/killbill-admin-ui

Kill Bill Administrative UI engine

Primary LanguageRubyMIT LicenseMIT

Getting started

Kaui core mountable engine. For Kaui the UI, see killbill-admin-ui-standalone.

Kill Bill compatibility

Kaui version Kill Bill version
0.14.y 0.16.z
0.15.y 0.18.z (Rails 4)
0.16.y 0.18.z (Rails 5)
1.x.y 0.20.z (Rails 5)
2.x.y 0.22.z (Rails 5)

Dependencies

Ruby 2.4.2+ or JRuby 9.1.14.0+ required.

Running Kaui locally

Note: use Ruby, not JRuby, for running the app locally.

You can run Kaui locally by using the test/dummy app provided:

export RAILS_ENV=development DB_HOST=127.0.0.1 DB_USER=root DB_PASSWORD=root DB_PORT=3306
bundle install
bundle exec rails db:migrate
bundle exec rails s

The Kill Bill URL can be configured through the KILLBILL_URL environment variable, e.g.

KILLBILL_URL='http://killbill.acme:8080'

Mounting Kaui into your own Rails app

The Kaui gem comes with a kaui script to mount it in your existing Rails app.

Kaui expects the container app to define the current_user method, which returns the name of the logged-in user. This is used by Kill Bill for auditing purposes.

^^^^^^^^

Activities -
1. In the Kill Bill Administrative UI page, write out the part starting with "The Kill Bill" and going on through "for auditing purposes.", but put "signed-in user" in place of "logged-in user".
2. According to the Kill Bill Administrative UI page, which Ruby versions are required?
3. Extend the Kill Bill Administrative UI page by writing what would follow its last sentence.

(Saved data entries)
^^^^^^^^

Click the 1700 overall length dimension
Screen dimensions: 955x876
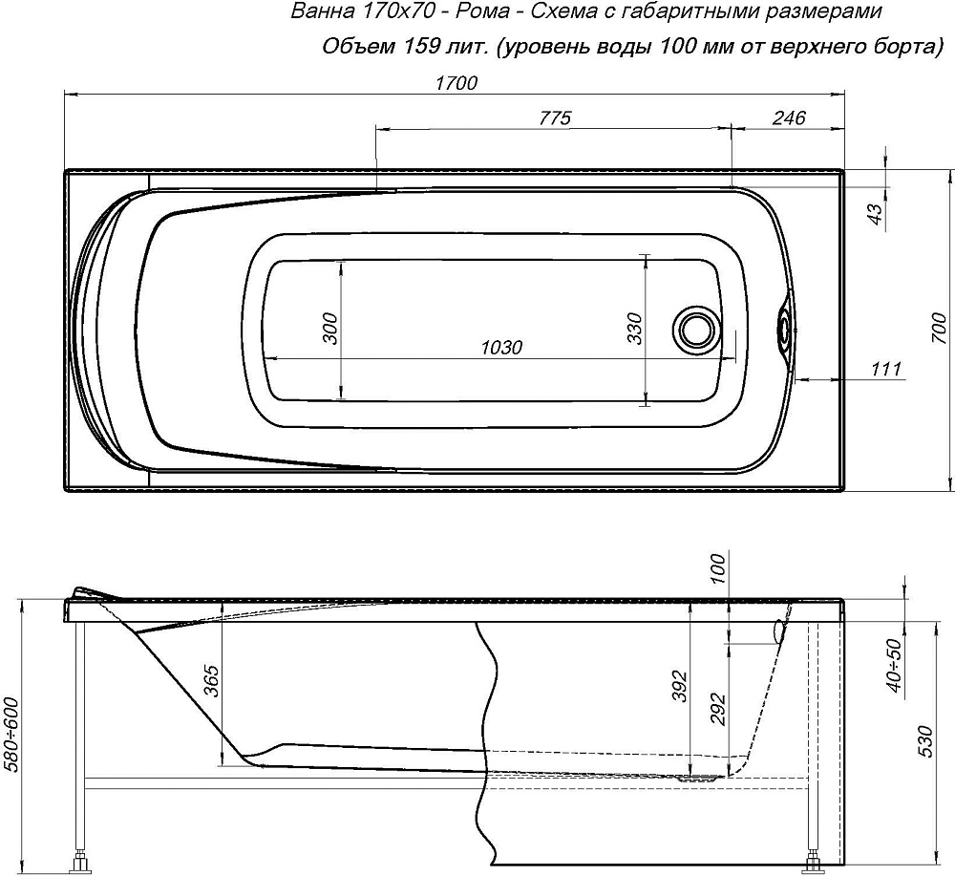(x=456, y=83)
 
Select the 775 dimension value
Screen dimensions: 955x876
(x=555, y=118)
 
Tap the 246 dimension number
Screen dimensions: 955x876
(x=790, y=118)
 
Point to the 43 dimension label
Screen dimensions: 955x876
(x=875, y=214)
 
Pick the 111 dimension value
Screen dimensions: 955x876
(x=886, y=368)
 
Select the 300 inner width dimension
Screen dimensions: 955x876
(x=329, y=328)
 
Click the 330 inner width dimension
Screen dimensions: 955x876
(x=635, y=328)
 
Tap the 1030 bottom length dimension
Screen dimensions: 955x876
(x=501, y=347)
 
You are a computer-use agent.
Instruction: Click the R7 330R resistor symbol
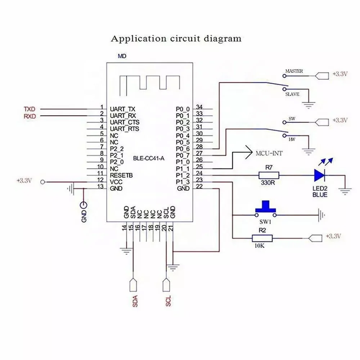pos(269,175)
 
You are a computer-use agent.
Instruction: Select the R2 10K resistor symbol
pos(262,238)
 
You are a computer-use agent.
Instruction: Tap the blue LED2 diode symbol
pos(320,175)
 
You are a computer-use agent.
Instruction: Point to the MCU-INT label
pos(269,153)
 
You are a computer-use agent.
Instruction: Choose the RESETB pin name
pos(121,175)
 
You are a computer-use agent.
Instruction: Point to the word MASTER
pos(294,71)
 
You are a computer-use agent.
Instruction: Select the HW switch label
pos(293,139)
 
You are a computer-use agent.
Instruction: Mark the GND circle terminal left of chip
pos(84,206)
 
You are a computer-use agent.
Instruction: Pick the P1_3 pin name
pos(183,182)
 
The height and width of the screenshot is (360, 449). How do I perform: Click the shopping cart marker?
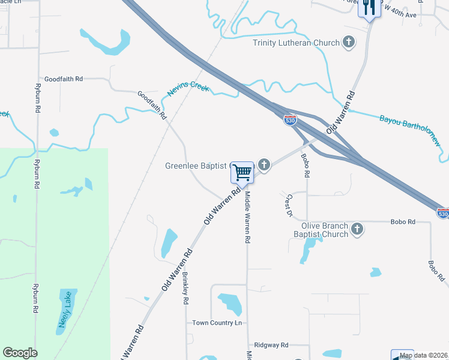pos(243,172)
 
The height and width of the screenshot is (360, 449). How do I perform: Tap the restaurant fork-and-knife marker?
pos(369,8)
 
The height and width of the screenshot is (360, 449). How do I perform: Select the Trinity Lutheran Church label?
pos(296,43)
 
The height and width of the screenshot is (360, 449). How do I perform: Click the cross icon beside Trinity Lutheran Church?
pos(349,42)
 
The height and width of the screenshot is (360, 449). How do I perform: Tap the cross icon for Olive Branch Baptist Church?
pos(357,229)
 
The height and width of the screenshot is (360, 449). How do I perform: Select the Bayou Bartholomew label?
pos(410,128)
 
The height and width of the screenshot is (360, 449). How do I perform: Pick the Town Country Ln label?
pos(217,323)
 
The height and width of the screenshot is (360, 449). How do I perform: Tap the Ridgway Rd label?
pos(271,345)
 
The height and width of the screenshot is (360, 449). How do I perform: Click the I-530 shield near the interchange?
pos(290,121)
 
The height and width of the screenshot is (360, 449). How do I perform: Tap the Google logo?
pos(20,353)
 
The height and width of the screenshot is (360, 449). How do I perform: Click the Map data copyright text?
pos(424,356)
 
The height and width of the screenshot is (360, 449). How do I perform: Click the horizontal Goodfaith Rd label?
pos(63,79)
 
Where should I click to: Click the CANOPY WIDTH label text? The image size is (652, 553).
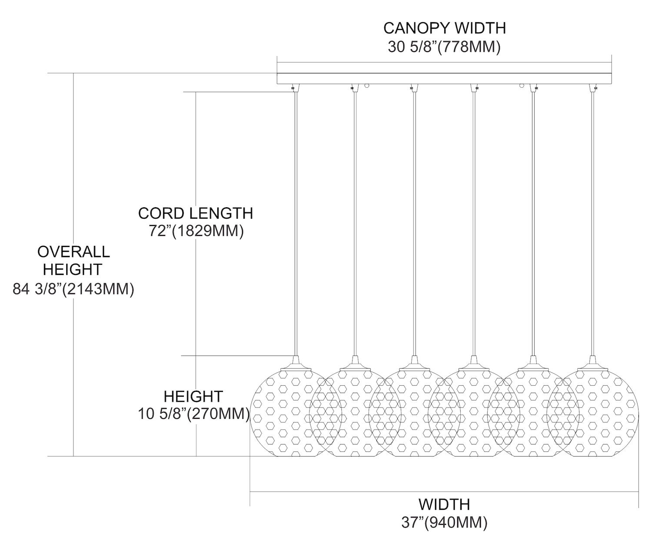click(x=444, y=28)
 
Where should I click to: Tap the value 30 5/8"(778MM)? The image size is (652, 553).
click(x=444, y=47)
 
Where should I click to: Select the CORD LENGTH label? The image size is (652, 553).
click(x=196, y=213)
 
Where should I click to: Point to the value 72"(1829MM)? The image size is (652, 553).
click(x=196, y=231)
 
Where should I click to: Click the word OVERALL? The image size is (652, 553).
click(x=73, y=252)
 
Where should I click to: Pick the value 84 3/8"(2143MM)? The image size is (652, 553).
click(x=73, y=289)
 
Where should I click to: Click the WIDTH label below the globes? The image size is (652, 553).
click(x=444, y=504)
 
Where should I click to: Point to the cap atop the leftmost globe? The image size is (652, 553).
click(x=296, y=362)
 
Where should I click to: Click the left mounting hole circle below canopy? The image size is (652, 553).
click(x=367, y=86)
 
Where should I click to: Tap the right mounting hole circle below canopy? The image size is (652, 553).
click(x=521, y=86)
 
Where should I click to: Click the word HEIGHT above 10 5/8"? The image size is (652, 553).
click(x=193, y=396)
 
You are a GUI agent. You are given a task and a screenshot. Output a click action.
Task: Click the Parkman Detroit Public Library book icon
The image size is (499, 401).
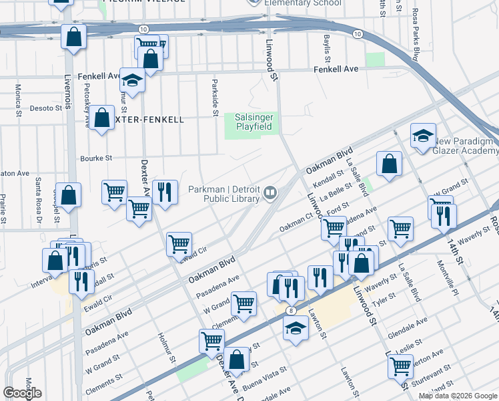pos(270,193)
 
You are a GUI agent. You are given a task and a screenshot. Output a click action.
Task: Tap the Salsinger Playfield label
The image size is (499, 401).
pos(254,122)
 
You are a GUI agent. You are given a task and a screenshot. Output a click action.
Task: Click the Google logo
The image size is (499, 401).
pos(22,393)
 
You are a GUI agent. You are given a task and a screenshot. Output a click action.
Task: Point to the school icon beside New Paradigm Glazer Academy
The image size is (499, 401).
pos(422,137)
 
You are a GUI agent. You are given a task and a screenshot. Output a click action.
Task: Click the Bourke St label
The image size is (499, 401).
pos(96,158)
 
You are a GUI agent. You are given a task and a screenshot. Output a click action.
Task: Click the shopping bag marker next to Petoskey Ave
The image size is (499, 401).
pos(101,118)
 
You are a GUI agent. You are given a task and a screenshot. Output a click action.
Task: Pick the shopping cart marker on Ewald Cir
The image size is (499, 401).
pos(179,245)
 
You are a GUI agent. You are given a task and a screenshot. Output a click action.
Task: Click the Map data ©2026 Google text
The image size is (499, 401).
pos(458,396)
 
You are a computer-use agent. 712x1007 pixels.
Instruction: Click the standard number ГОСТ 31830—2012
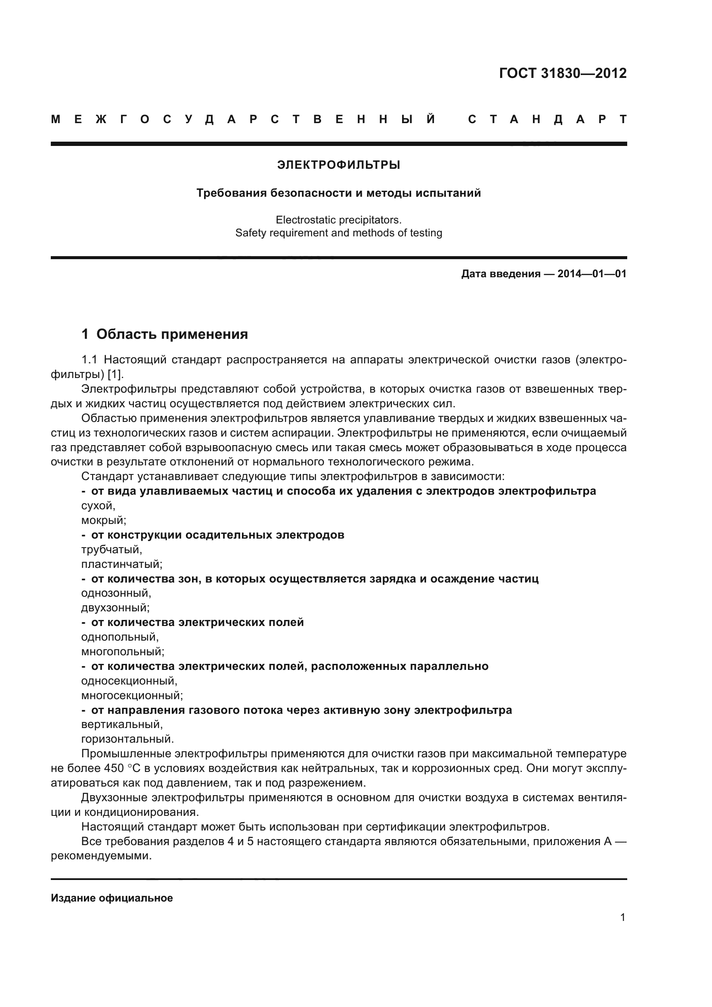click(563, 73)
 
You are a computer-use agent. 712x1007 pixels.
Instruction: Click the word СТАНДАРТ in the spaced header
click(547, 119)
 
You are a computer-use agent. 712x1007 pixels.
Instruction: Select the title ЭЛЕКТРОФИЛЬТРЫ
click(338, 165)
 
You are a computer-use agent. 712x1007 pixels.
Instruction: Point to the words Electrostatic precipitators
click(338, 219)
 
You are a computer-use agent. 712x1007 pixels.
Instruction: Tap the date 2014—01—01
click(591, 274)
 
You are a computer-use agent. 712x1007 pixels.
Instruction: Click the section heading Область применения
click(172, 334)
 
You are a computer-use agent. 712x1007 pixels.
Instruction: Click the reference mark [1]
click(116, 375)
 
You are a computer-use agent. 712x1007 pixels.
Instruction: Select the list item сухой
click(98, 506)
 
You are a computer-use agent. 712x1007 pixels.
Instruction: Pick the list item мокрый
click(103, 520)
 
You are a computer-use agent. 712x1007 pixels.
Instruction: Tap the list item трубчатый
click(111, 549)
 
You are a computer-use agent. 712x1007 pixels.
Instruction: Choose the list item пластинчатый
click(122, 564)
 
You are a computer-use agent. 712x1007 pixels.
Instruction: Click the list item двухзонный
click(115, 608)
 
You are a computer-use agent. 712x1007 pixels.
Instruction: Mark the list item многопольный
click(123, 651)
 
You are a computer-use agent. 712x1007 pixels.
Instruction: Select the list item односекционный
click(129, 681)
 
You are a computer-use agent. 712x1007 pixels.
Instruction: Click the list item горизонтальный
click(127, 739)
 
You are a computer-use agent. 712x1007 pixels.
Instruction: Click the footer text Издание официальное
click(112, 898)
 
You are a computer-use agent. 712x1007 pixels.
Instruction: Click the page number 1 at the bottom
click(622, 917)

^^^^^^^^

Answers provided -
1.
The Kill Bill URL can be configured through the KILLBILL_URL environment variable, e.g.

KILLBILL_URL='http://killbill.acme:8080'

Mounting Kaui into your own Rails app

The Kaui gem comes with a kaui script to mount it in your existing Rails app.

Kaui expects the container app to define the current_user method, which returns the name of the signed-in user. This is used by Kill Bill for auditing purposes.

2. Ruby 2.4.2+ or JRuby 9.1.14.0+.

3.
Migrations can be copied over to your app via:

bundle exec rake kaui:install:migrations

Finally, a Kill Bill server needs to be running for Kaui to fetch its information (see the Configuration section below). The default login credentials are admin/password. Users, Credentials, Roles and Permissions are passed through to Kill Bill. It uses Basic Auth by default, but the backend is pluggable (LDAP, ActiveDirectory, etc.).

Running tests

rails t

Note: functional and integration tests require an instance of Kill Bill to test against.

Development

Working with the kaui script

In order to generate the Rubygems-friendly kaui script, you need to build the gem and install it locally.

First, build the gem in the pkg directory:

rake build

Then, install and run it from a local directory:

mkdir foo
gem install pkg/kaui-*.gem -i foo
GEM_PATH=$PWD/foo:$GEM_PATH ./foo/bin/kaui /path/to/rails/app --path=$PWD --skip-bundle

Alternatively, you can run the kaui script under bin by setting your loadpath correctly:

ruby -Ilib bin/kaui /path/to/rails/app --path=$PWD --skip-bundle

Multi-Tenancy

KAUI has been enhanced to support multi-tenancy. In order to benefit from that mode, remove the properties KillBillClient.api_key and KillBillClient.api_secret from the config/initializers directory.

Admin User Roles

In multi-tenancy mode, there are two kinds of users:

  • The multi-tenant admin user, which has the rights to configure the tenant information (creation of tenant, add allowed users for specific tenant, upload catalog, ...)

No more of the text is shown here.